We’ve got to stop shunning one parent to make the other parent stand out. For that would mean falling in a vicious cycle with one of them always being under-represented. There’s a reason why both fatherhood and motherhood exist. Each one is a noble contribution to life. No inferior than the other. And should both, therefore, be represented better.

In an era that has redefined the very concept of a family by embracing lesbian families, gay families, trans families and single parent families, surely we can come up with a better imagery for a mother and a father. By lowering the female counterpart from the lofty pedestal we’ve put her on. And putting the male counterpart on a footstool at the very least. So young boys will aspire to be better fathers. So fathers who’re doing an A+ job at being fathers, see it with a sense of pride. Not just as their duty. So dads who’re not lifting a finger around the house, know what a shitty dad means. Them.

Little wonder why equal sharing of responsibilities among spouses, is still not as obvious as it ought to be. A father who does more than just change the occasional diaper, is a haloed one. Not a common one.

And a mother who is just as passionate about her job as her husband, is either accused of neglecting her mom code or is not being appreciated for what she’s bringing to the table.

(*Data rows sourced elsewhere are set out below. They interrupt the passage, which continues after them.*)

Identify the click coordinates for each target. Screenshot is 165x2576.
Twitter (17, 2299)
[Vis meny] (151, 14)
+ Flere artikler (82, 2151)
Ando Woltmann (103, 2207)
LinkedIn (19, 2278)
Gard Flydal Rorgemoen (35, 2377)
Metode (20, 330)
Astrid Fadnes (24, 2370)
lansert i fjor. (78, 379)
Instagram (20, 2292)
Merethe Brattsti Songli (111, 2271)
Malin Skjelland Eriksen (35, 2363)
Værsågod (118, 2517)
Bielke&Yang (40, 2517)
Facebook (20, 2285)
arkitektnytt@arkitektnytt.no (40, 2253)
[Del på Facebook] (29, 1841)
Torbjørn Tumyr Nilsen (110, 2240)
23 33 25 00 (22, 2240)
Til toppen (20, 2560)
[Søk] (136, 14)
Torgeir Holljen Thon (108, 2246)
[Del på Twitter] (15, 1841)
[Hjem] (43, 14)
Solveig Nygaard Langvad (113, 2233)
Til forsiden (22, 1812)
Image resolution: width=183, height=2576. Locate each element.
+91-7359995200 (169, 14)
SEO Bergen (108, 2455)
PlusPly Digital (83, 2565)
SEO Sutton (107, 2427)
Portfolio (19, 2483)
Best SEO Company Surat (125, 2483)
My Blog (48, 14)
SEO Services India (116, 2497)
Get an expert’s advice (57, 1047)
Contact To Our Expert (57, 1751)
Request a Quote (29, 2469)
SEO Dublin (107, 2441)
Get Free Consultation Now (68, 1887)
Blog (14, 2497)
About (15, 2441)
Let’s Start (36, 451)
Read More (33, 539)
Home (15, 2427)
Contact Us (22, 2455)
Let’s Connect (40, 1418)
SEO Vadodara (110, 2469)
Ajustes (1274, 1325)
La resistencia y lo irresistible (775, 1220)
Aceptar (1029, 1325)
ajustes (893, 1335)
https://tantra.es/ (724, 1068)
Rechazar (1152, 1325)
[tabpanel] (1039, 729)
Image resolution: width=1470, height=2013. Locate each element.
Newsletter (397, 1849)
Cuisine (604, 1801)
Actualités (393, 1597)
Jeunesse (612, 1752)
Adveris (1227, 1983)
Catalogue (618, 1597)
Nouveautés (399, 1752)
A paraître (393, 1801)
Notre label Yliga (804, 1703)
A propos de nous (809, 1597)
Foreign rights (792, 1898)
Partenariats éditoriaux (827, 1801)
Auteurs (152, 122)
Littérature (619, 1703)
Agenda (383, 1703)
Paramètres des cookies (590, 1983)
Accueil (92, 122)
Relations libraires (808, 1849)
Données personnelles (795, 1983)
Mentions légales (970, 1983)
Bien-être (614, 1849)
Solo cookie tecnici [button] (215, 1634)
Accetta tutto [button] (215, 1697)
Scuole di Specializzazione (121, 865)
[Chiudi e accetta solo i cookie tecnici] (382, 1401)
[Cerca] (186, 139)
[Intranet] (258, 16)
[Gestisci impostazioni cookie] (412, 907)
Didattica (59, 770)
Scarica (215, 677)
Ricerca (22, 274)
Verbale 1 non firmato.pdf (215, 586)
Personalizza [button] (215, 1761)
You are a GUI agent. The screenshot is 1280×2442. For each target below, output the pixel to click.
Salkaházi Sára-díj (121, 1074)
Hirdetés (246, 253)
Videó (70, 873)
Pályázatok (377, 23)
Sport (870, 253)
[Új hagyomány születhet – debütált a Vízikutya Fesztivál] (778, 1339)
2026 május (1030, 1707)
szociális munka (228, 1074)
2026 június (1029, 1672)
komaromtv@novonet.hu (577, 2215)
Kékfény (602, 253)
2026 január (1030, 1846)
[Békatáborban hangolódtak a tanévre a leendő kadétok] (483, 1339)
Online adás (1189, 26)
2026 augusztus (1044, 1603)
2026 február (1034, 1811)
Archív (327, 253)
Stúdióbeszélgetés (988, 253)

To cut a long story short, we need better mom heroes and more dad heroes. Since the media is unlikely to oblige overnight, a little nudge from you would help. Yes you, fellow netizen who’s reading this article. (Assuming someone has made it this far in my article.) Next year when Mother’s Day comes by, try not to pressurise your mum with an over-compliment that she can never live up to. And on Father’s Day, start by at least wishing him a Happy Father’s Day.